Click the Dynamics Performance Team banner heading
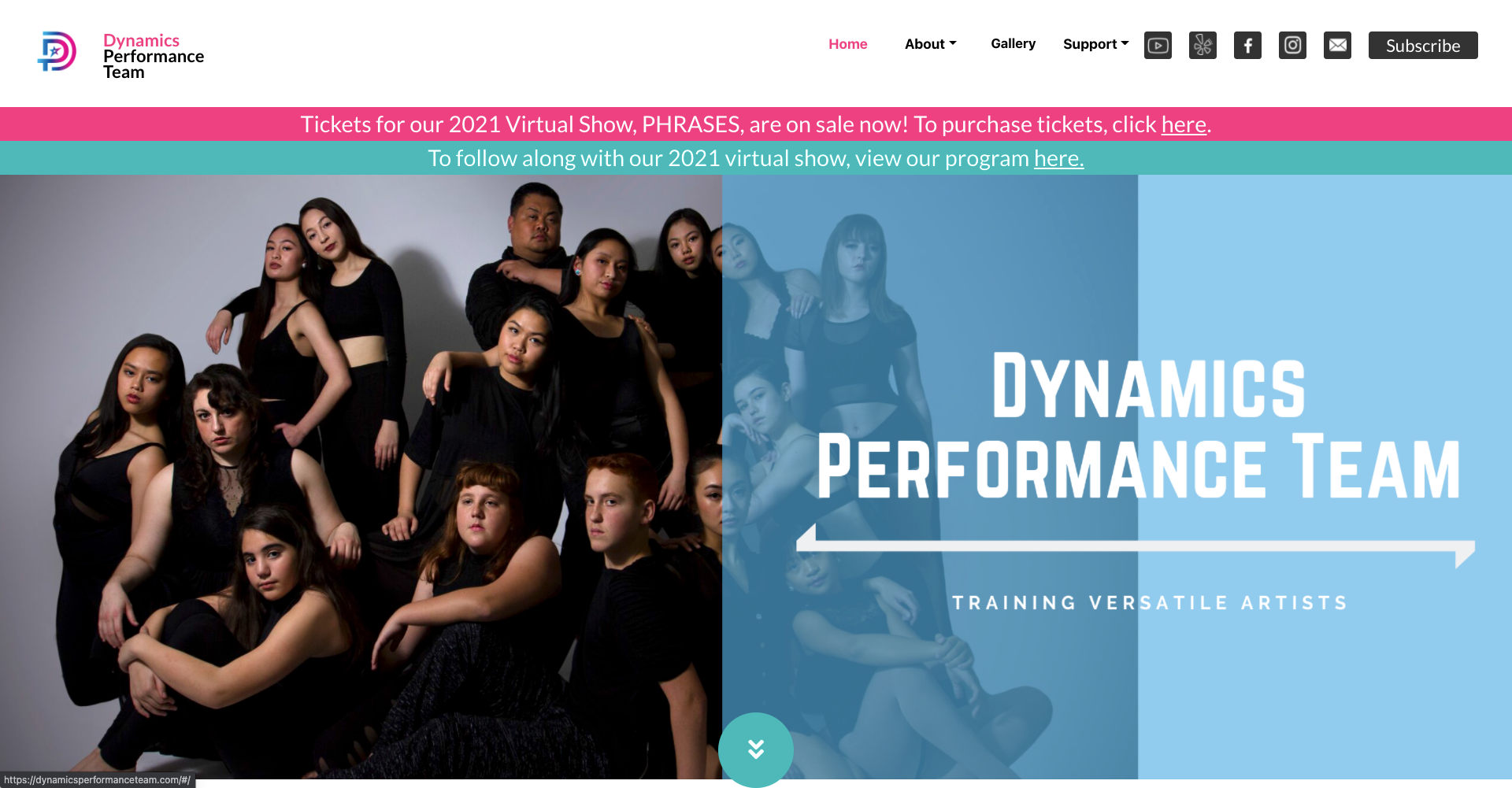This screenshot has width=1512, height=788. (1139, 426)
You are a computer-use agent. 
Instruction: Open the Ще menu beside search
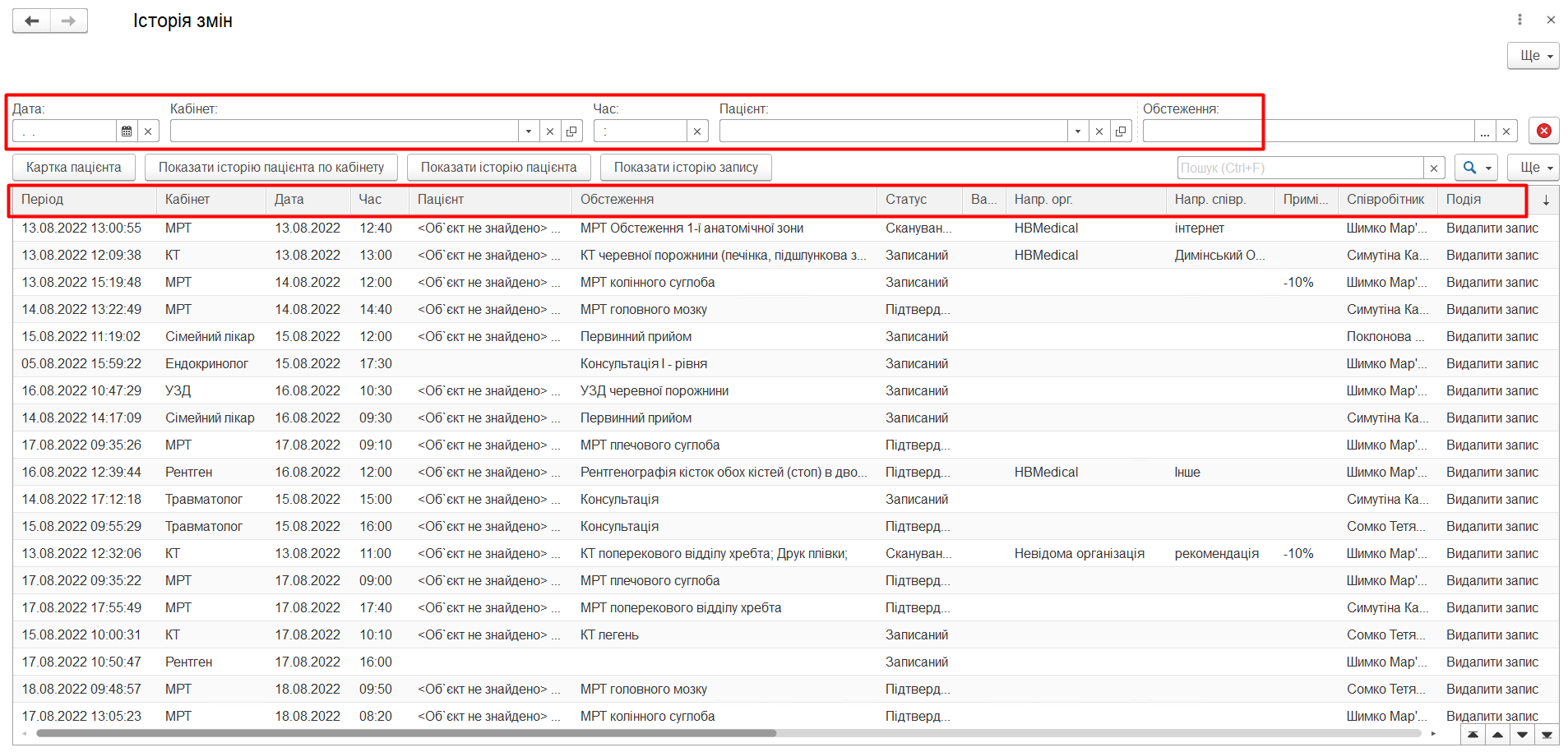(x=1533, y=168)
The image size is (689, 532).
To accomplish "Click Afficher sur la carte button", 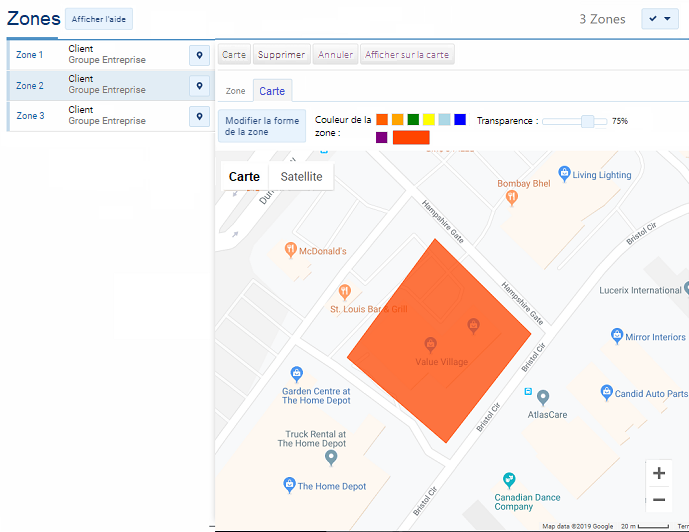I will click(407, 55).
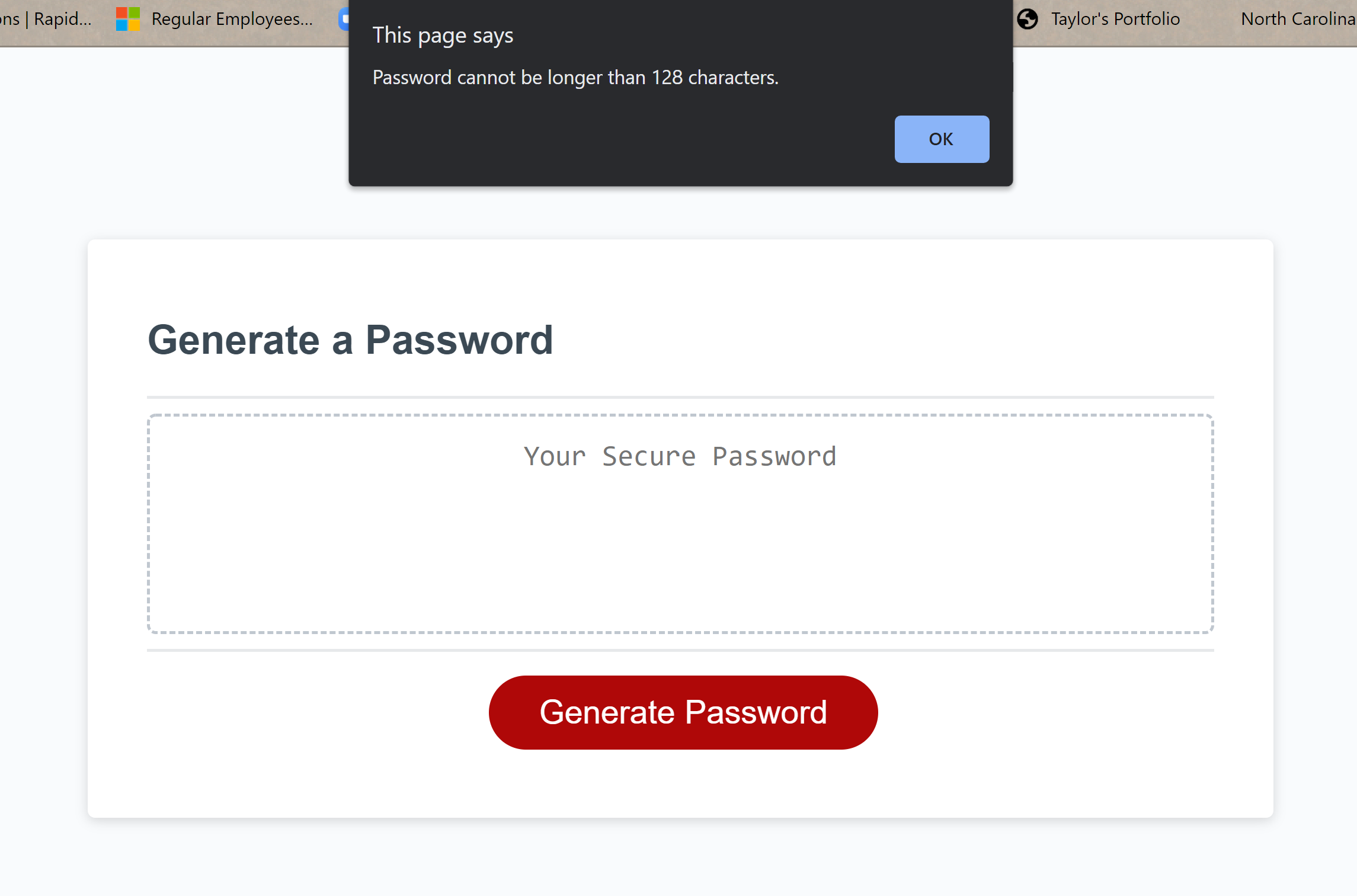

■ Exercise objective
Output, line for line and exactly, the records above from their first line through the one with "The image size is (689, 532).", both ends included, but no pictures.

■ Worked solution
Click the Dynamics Performance Team banner heading
This screenshot has width=1512, height=788. (1139, 426)
You are a computer-use agent. 
Instruction: Open the Ще menu beside search
(x=1533, y=168)
The image size is (689, 532).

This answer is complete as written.